NEW YORK (GenomeWeb News) – A survey made public today suggests that a majority of people in the US may be willing to participate in large-scale, long-term genomic studies.
More than four in five Americans say that they support the idea of a nationwide study of how genes interact with environmental and lifestyle factors, and three out of five say they would agree to participate in such a study, according to the survey released today by the Genetics and Public Policy Center at Johns Hopkins University.
The survey included responses from 4,695 US adults from diverse racial backgrounds and from all over the country. It asked respondents about their views on, and willingness to participate in, a large cohort study for genetics, the environment, and lifestyle that is national in scope and could be used much in the way that the Framingham Heart Study has been used for many purposes.
Such a study would collect DNA and other samples from at least 500,000 people who represent the US population, and then follow them over many years to find out how their particular genomes interact with lifestyle and environmental factors in ways that affect their health.
“Our survey found that widespread support exists in the general public for a large, genetic cohort study. What’s more, we found little variation in that support among different demographic groups,” said David Kaufman, a project director at the GPPC and a lead author of the paper on the survey, which was funded by the National Human Genome Research Institute.
GPPC presented the information today at the American Society of Human Genetics’ annual meeting in Philadelphia, alongside a paper that was published in an advance online edition of the journal Genetics and Medicine.
“It appears people aren’t opposed to the general idea, and they can see themselves walking through the door,” Kaufman said at a media briefing today at ASHG.
When survey respondents were asked about their willingness to participate in a large genetic cohort study, 60 percent said that they would either definitely or probably participate in such a study if they were asked, and 84 percent of respondents were supportive of the study.
The survey found that all demographic groups surveyed -- whites, Hispanics, African Americans, Asians, American Indians, and Alaska Natives -- would be willing to participate, though support was slightly lower among American Indians and Alaska Natives. However, there were other indicators of feelings about the study. For example, a household income of $75,000 or greater and having a bachelors degree were independently associated with increased willingness to participate in the study, and younger respondents were “significantly more likely to say they would participate,” according to the study.
The most important factors influencing people’s willingness to commit to the study were the commitment to return research results back to volunteers, and an offer of compensation for their trouble. Around two-thirds of respondents said that receiving health information would be “a very important benefit” for the study, whereas around one-third said that money for compensation would be important in their decision.

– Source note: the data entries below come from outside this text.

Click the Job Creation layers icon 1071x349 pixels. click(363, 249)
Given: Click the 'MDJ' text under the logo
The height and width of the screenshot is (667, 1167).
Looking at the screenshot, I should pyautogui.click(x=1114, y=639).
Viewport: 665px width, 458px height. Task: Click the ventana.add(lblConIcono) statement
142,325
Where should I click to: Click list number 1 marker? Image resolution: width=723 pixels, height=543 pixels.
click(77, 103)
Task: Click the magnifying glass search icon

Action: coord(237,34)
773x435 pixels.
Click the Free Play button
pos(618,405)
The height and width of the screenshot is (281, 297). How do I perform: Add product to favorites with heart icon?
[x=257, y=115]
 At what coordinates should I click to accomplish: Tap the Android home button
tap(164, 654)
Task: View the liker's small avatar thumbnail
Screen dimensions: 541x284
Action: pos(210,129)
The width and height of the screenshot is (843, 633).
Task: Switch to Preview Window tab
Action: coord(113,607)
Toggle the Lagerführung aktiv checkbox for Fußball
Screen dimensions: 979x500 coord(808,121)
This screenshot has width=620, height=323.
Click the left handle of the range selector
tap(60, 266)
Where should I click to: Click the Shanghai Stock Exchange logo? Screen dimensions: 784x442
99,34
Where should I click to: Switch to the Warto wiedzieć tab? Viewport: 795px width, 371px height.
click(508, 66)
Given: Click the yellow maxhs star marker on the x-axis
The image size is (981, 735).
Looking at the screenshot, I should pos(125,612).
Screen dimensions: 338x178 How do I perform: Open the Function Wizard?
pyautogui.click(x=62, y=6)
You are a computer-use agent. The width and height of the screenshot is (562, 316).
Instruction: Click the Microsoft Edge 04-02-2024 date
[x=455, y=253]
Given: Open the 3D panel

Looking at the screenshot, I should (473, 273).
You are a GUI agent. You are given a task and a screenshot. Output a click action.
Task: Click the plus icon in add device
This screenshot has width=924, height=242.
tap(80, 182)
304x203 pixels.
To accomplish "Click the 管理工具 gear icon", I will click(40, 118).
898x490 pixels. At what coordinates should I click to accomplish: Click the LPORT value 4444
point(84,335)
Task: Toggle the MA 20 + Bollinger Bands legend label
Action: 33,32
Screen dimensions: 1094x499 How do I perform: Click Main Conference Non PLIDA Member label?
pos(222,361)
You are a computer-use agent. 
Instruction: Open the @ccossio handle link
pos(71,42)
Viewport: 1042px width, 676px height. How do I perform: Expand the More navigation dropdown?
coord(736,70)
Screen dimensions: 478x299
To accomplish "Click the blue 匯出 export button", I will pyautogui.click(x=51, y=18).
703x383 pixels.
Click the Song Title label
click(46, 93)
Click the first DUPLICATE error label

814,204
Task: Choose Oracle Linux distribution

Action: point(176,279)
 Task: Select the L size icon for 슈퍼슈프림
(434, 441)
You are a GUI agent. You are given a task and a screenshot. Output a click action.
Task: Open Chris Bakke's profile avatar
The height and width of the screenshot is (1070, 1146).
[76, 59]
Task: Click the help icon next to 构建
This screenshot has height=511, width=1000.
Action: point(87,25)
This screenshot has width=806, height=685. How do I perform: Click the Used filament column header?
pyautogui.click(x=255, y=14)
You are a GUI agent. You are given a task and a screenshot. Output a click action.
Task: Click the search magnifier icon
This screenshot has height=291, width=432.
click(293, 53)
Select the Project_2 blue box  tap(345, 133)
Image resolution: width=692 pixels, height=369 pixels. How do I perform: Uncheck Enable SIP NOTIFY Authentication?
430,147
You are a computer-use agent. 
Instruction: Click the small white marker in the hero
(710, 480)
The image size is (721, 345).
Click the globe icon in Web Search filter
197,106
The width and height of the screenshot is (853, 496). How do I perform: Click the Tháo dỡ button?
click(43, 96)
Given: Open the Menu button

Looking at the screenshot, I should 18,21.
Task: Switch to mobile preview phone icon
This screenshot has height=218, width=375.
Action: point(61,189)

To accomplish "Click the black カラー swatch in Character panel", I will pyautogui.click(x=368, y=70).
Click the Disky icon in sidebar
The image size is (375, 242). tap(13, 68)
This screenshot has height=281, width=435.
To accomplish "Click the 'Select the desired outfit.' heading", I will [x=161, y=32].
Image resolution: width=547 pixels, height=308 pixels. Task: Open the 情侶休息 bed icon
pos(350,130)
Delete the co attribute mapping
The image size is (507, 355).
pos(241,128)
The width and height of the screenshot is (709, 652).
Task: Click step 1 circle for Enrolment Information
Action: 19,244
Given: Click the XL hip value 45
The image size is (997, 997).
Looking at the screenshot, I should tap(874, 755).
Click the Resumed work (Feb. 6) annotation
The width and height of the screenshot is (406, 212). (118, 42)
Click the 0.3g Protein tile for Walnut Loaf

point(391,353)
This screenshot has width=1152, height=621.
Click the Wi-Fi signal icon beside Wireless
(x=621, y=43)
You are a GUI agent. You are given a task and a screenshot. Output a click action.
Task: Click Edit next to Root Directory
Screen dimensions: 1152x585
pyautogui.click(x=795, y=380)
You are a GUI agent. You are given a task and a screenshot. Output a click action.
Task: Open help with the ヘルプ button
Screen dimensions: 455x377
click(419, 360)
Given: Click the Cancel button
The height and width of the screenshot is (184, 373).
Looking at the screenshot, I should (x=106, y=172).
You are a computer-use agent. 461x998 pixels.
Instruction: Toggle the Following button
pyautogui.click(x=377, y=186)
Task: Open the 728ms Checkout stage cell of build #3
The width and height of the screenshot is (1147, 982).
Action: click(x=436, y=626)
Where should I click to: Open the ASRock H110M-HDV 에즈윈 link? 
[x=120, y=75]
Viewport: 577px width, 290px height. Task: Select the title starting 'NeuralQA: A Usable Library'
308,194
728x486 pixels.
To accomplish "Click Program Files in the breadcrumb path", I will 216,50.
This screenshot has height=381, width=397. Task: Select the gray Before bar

“The public’s eagerness to receive individual research results suggests that the research community may need to reassess its stance of ‘protecting’ research participants from their data and look for practical ways to return such results,” Kathy Hudson, who directs the center and is senior author on the paper, said in a statement.
“To many of us, the prospect of returning research results seems impractical,” Kaufman said at the press briefing. But, he noted, offering such information may significantly decrease the number of doors researchers have to knock on to get a large number of participants. “There may be some pragmatism to considering at least some kind of research result,” he added.
People want these kinds of results — whether they’re actionable or not and whether they’re genetic or generic, Kaufman added.
The survey also found that respondents who had just viewed a video describing the study were significantly more likely to support it than those who read a text describing the research, with 84 percent of those who had just seen the video saying that it “definitely” should be done.
“Establishing the existence of wide public support for the proposed NIH cohort study is an important and necessary step, but will not be sufficient to launch such an ambitious project,” the authors wrote. “Participating communities, public officials, and funders must believe that the study will return adequate benefits to its participants before they will allocate needed resources.”